What else are you super knowledgeable about?

Would rather be caught dead than claim I'm super knowledgeable about anything really but I guess I'm doing alright as an industrial automation engineer doing custom machine development, which is basically embedded systems programming where instead of having a nice standing desk in a cool lab you get to do it in a most inconvenient, noxius place where everything you touch is greasy and you are constantly trying to avoid getting hit by welding sputter or getting run over by forklift operators. I've been programming most of my life and I know a thing or two about computers in general, for example I can reinstall Windows on your computer no problem. Other than that I'm into motorcycles, specifically ones of the hard enduro description, which I occasionally race in the amateur class and do alright in.
 
I have a side-gig as the technical director of a non-profit performance space, and due to it being non-profit (i.e., broke as all hell) I regularly do/program lights, audio and video tech for shows and then have to run them all by myself during performances. Since it's a new show every week and every show is different, I'm super knowledgeable in pretty much every aspect of theater production... but only in my space. I built it, so I know it inside and out, but put me in any other space and I'm completely lost lol
 
I'm much better at recording engineering at this point than I am playing guitar. I can barely play at this point beyond some stuff that I wrote. I've spent the last 20 years being obsessed with the idea of having great sounding recordings while being completely unwilling to pay anyone for it...meaning I had to learn how to do it myself. However, now I'm really confident in my recording/mixing abilities and intend to put the singer/songwriter cap back on in the near future.
 
UNIX and Linux system administration, with a very strong emphasis on automation via scripts in various languages such as shell (Ksh, bash), perl, and for the last 6 years Ansible.

I used to do a lot more playing with this stuff in my personal time, but these days I just do it for work... I'd much rather play guitar!
 
Motorcycles and Heath/Fitness.
Maybe a little bit if 'in progress' luthier...doing set ups and small repairs. Would like to do that more in the future.
 
Programming: programming languages/compilers, general web/app dev. Been practicing UI design lately.

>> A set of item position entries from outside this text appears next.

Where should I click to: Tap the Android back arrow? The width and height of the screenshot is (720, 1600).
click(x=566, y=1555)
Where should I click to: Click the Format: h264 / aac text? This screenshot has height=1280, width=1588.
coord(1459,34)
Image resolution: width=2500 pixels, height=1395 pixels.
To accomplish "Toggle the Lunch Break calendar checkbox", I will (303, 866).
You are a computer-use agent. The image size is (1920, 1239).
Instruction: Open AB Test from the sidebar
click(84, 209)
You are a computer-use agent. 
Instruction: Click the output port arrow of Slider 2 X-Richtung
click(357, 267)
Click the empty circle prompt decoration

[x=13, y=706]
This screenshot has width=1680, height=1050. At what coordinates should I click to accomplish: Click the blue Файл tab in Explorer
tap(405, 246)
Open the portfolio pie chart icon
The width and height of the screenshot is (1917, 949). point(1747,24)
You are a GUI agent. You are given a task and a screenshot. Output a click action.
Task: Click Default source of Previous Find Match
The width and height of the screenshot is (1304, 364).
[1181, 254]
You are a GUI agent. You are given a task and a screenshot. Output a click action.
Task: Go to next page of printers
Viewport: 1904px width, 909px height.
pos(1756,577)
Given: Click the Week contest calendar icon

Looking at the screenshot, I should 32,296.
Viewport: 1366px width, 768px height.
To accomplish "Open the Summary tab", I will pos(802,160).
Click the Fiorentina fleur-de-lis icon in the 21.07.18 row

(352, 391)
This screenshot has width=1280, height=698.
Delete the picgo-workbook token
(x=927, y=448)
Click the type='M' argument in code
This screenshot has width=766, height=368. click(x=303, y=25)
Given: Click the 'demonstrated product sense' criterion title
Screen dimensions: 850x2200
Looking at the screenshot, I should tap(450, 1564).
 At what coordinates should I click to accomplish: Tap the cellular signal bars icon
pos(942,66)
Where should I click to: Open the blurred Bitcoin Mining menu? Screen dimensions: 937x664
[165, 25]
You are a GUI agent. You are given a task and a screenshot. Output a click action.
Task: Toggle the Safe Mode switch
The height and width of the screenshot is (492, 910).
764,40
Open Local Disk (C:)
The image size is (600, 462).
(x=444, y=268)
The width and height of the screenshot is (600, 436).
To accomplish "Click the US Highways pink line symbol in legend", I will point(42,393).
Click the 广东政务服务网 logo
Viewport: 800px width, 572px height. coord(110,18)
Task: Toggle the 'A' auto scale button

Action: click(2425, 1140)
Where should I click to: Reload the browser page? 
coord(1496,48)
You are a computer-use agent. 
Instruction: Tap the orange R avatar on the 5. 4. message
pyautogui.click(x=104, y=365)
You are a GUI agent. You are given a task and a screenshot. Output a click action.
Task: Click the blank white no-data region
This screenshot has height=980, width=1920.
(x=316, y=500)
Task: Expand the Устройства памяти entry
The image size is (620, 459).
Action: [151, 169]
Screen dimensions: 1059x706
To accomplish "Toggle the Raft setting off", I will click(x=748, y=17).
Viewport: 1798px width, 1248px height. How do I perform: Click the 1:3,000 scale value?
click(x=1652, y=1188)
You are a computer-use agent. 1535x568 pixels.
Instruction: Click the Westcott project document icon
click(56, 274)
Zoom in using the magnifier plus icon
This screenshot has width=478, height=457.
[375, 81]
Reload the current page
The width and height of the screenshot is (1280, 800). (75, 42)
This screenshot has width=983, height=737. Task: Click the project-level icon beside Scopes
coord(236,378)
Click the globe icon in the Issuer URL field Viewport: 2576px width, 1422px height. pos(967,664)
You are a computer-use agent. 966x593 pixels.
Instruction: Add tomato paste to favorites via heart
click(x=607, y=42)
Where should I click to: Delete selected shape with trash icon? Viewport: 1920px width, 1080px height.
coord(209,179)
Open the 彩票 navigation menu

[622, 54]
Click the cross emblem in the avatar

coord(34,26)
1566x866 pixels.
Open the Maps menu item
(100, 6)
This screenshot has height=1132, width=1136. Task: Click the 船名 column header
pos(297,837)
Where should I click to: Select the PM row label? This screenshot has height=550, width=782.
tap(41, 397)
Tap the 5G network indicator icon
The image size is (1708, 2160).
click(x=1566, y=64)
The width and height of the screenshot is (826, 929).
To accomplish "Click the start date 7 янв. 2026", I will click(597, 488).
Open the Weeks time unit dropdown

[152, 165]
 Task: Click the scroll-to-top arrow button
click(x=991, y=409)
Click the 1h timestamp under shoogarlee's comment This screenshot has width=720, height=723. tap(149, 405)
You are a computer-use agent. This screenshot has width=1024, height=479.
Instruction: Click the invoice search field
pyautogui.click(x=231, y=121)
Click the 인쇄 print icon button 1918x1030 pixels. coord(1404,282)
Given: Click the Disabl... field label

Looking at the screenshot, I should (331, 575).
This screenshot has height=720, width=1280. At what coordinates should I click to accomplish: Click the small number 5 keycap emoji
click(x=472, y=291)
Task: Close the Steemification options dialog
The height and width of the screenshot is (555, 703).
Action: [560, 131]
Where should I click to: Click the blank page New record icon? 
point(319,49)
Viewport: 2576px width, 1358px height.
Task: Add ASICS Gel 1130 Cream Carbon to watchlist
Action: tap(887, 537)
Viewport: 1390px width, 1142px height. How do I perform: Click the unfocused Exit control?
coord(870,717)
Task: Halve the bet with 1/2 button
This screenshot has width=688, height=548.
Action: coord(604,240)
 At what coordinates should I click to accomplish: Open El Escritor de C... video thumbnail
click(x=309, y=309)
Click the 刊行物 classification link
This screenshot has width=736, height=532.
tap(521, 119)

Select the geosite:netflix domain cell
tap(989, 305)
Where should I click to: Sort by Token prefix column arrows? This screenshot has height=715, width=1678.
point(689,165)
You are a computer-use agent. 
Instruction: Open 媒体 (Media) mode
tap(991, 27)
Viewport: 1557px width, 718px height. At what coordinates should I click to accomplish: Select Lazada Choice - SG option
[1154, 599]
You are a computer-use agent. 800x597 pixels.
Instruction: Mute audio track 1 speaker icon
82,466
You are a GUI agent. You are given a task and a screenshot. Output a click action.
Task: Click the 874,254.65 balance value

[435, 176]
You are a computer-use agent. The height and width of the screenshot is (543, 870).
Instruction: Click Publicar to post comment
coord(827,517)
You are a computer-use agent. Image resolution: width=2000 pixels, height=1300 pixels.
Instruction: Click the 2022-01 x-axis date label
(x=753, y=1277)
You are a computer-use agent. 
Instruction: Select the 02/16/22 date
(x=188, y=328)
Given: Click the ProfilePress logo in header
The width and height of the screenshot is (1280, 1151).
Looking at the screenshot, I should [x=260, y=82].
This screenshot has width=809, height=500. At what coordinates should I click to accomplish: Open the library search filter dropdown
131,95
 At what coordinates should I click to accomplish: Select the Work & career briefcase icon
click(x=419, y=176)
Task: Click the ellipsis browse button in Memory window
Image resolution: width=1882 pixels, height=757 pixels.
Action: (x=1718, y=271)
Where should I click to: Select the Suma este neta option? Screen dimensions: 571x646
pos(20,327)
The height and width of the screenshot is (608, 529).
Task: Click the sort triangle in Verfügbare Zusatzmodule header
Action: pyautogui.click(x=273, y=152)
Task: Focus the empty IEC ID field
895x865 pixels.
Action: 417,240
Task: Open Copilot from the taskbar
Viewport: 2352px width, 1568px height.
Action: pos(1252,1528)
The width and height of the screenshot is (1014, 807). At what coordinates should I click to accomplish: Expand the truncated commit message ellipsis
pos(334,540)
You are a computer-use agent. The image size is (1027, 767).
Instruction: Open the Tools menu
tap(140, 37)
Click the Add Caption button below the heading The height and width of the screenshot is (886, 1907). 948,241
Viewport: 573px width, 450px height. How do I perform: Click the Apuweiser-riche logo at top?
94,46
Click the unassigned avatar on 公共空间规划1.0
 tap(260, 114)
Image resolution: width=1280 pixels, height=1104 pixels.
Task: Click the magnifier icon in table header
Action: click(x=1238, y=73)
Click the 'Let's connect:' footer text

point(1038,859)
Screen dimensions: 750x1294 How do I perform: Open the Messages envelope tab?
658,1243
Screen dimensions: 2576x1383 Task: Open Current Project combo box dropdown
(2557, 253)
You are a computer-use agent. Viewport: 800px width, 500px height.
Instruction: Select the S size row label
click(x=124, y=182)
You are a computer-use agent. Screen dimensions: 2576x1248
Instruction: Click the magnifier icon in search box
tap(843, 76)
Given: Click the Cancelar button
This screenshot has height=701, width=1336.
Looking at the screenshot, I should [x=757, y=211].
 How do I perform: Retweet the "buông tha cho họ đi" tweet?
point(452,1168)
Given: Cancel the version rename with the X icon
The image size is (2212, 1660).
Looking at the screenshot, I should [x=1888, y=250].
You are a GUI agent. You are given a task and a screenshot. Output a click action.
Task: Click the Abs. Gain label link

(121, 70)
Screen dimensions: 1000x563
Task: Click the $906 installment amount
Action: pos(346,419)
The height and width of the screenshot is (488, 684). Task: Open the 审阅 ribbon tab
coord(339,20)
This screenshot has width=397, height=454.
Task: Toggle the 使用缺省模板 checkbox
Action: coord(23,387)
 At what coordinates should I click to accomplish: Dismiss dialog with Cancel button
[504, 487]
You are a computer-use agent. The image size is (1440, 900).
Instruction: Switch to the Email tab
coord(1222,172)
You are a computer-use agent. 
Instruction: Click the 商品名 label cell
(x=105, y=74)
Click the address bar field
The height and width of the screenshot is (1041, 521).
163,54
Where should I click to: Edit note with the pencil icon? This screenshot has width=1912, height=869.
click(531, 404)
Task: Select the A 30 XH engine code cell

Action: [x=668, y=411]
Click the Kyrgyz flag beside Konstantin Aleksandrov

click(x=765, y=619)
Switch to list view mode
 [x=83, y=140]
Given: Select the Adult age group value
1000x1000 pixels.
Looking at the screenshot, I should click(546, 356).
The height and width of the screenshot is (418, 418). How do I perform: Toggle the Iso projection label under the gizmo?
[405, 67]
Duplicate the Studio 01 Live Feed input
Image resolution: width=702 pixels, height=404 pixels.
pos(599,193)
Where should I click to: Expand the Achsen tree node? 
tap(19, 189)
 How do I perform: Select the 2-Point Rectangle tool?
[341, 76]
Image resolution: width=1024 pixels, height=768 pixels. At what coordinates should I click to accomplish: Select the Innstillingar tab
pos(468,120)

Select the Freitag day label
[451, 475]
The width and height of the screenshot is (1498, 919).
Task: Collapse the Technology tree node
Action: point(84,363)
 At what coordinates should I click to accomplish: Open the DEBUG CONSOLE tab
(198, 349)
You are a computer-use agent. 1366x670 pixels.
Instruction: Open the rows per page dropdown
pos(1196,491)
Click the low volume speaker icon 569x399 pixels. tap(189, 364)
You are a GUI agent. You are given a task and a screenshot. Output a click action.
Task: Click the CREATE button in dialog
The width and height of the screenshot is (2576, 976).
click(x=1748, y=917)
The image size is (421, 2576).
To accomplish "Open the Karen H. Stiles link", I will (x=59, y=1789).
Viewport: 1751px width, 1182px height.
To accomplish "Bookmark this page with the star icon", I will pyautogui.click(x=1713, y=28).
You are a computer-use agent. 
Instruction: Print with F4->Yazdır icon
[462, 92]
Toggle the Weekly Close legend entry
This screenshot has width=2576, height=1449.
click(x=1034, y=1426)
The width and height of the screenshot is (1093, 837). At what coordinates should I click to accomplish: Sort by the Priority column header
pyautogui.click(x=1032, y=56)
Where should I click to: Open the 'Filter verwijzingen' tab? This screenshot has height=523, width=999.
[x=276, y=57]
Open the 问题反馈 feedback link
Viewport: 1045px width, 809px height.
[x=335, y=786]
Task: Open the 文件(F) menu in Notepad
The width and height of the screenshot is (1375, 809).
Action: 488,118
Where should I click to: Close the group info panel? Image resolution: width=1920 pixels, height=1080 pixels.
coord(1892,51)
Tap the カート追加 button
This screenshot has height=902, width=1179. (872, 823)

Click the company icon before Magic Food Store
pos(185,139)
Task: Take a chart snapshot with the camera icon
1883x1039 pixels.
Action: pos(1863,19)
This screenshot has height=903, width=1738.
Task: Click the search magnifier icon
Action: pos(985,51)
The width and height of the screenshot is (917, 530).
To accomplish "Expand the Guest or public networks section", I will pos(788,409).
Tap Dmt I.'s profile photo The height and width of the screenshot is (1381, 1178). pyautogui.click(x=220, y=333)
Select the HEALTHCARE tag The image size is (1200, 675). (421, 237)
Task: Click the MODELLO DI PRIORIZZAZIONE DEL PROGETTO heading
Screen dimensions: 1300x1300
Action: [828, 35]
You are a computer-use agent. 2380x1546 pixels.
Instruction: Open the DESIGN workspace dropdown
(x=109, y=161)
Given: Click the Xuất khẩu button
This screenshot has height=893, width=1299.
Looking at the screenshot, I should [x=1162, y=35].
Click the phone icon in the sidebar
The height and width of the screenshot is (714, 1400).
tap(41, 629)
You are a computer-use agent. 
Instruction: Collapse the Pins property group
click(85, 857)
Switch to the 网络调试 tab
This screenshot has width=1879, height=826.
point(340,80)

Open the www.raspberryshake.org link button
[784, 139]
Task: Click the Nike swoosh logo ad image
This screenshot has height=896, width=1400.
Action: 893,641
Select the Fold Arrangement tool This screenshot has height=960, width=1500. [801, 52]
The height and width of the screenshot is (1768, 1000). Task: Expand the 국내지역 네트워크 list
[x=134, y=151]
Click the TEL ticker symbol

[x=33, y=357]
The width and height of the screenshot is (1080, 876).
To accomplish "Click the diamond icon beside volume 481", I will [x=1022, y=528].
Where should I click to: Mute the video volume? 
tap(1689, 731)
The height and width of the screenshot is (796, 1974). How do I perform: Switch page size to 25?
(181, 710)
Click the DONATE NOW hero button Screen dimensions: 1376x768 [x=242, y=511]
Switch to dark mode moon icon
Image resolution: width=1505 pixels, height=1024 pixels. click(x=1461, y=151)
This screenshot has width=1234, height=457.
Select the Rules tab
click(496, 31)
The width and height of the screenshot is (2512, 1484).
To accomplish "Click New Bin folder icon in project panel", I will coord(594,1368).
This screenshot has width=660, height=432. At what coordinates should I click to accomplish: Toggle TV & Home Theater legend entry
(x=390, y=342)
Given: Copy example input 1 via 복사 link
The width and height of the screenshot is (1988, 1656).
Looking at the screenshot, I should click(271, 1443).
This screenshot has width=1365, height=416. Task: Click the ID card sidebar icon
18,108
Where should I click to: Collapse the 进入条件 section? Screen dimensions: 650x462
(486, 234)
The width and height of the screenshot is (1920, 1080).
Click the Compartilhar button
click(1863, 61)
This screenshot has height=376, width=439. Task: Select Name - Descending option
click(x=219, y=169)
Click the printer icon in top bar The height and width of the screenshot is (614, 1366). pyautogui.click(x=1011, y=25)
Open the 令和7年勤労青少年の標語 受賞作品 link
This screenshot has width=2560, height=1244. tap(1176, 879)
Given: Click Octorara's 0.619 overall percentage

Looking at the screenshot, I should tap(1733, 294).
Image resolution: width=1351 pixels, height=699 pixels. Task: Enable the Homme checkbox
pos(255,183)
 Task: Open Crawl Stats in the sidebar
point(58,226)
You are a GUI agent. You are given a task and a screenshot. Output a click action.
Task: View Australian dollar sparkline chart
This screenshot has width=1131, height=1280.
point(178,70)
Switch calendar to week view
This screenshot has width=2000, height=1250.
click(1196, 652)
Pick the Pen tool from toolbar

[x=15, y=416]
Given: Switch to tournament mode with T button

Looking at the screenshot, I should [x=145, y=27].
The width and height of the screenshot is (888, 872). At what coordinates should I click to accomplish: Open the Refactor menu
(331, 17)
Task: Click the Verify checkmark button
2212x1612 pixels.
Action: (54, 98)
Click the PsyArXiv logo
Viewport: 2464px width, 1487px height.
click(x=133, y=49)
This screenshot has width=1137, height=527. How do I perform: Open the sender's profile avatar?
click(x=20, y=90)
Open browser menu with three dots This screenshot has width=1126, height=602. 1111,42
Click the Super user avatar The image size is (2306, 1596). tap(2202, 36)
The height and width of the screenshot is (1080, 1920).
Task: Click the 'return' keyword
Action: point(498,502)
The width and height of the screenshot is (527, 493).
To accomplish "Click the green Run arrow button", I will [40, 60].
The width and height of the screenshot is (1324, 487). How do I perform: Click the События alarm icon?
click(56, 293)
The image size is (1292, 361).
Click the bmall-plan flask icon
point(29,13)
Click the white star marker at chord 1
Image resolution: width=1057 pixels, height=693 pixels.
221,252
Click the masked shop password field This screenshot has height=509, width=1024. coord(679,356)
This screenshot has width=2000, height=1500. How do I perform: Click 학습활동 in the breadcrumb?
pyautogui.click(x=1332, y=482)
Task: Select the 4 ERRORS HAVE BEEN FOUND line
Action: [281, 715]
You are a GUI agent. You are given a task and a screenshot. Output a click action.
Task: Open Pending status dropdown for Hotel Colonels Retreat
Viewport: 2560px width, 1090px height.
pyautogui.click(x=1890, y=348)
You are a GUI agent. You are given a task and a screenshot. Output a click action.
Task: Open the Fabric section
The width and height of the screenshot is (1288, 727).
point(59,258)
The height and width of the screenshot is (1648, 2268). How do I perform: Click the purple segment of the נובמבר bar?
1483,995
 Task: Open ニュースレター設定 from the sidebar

Currently learning how to lift weights well. Would like to learn the basics of marketing and nutrition next year, if anyone has any recommendations on books!
 
This year I wrapped up a 36 year career at a national laboratory where I built and ran high-end computing systems for scientific research. I started out as a green computer scientist knowing how to program in a couple of different languages. By the end I was doing system design of multi-hundred node (petascale) compute clusters and wrangling the teams of Linux system administrators and system programmers to build and run them. We did systems for computational chemistry, bioinformatics, computational biology, high-energy physics, and cyro-electron microscopy, among other things.

I've also done a lot of shotokan karate, though my arthritic knees are now raging at me about that nonsense.
 
I have an uncanny ability to wax poetic about forgotten professional athletes (mostly baseball and football) from the early 2000s. Some people call it sports trivia. Others call it “knowing ball”
 
Programmer mainly c++ and c#. Wouldn't call myself an expert though. It seems to just move too fast to keep up. A constant swim upstream.
I'm also not at all surprised that there seems to be lots of programmers and electronics nerds on this forum. Fractal seems to be the logical choice.
Same here: c# (Visual Studio), CAT, sql. Now way to keep up with the ever changing IT world...
 
UNIX and Linux system administration, with a very strong emphasis on automation via scripts in various languages such as shell (Ksh, bash), perl, and for the last 6 years Ansible.
I got away from perl for 10-odd years and then had to confront it again and good gawd was that painful! I'd gotten out of the habit of grokking how much context rules everything in that language. That was after I'd learned enough python to get myself in trouble so it was hard to go back. My last bits of technical work were wads of Ansible and containerization (Docker and Singularity).

Cool work, but I'm glad I'm done! I was staring down the barrel of "AI ALL THE THINGS!" and management that had IMO the wrong priorities. It was time to execute on the early retirement I'd been planning for.